- The Washington Times - Thursday, September 14, 2017

President Trump said Thursday he doubts he’ll have to hike tax rates for the rich in order to get a tax overhaul through Congress, dialing back his comments a day earlier that the wealthy could end up paying more under his plan.

But he kept hammering home the message that the big winners will be the middle class.

“The wealthy Americans are not my priority. My priority are people in the middle class and that’s where we are giving the big tax reduction,” the president told reporters at an airport in Fort Myers, Florida, as he headed to survey hurricane damage.

Mr. Trump is trying to dent Democrats’ chief argument against the GOP’s tax plans, saying that while the poor and middle class should see breaks, the wealthy should — if anything — pay more, in order to keep the government running.

At a White House meeting with Democrats and Republicans on Wednesday, the president said: “The rich will not be gaining at all with this plan … If they have to go higher, they’ll go higher, frankly.”

Republican congressional leaders want to see tax breaks across the board, arguing that’s the only way to make sure businesses and private investment get a boost.

“What the president is saying when he says this isn’t about the rich — that’s true,” said Grover Norquist, president of Americans for Tax Reform and a close ally of the White House on the issue. “This is about job creation — it’s about everybody.”

But polls show that Mr. Trump, the wealthiest president in modern times, could be vulnerable to the Democrats’ class warfare rhetoric.

“Trump realizes he has to frame the debate and take away a lot of the Democrats’ messaging game and this is exactly what he’s doing,” said Republican strategist Ford O’Connell. “He’s taking a dagger to the Democrats’ messaging even before it gets out of the gate.”

Mr. Trump’s mixed signals have not derailed the tax overhaul effort, with congressional Republicans promising a framework will be released soon detailing the direction they want to go.
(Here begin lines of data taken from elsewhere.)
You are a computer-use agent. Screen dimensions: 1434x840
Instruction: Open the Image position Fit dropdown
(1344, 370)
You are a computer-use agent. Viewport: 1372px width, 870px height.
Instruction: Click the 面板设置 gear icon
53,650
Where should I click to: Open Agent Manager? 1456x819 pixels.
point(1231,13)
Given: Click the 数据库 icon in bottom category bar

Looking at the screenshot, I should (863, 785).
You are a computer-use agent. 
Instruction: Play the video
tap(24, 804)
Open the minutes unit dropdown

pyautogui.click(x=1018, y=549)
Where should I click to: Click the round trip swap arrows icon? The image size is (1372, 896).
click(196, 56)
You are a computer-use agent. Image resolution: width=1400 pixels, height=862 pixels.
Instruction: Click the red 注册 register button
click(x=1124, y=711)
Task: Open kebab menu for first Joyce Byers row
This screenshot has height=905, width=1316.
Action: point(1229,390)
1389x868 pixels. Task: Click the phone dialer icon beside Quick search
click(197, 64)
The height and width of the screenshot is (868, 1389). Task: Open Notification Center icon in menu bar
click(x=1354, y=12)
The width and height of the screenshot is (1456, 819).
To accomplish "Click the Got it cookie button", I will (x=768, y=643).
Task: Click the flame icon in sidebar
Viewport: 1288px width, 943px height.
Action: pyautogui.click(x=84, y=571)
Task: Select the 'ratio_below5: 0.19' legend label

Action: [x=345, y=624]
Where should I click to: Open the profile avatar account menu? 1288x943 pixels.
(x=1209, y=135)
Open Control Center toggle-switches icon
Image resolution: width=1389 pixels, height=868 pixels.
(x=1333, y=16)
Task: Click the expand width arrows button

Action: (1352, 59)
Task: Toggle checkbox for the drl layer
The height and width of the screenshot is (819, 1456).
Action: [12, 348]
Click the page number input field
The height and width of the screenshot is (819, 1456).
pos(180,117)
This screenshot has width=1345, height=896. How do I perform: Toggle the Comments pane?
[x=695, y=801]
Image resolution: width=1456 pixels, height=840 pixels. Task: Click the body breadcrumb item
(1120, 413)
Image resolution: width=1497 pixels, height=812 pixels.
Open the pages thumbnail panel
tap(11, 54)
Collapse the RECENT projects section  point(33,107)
But whatever they release will now be compared to the president’s yardstick.

“I can tell you one thing,” said Senate Minority Leader Charles E. Schumer. “If the president’s tax plan repeals or rolls back the estate tax, it’ll be clear that a lot of his plan benefits the very rich, contrary to all his words.”

Mr. Schumer, who talked taxes with Mr. Trump at a White House dinner this week, said the president’s top economic adviser, Gary Cohn, has claimed that nobody actually pays the estate tax.

“What they mean of course, is that people rich enough to be levied estate taxes can find ways around paying them — they can afford all of those lawyers and estate planners,” he said.

Democrats have focused on the top 1 percent, those making more than $389,000 a year, who also pay about half of all U.S. income tax revenues. Mr. Trump hasn’t said what he considers the cutoff for the wealthy.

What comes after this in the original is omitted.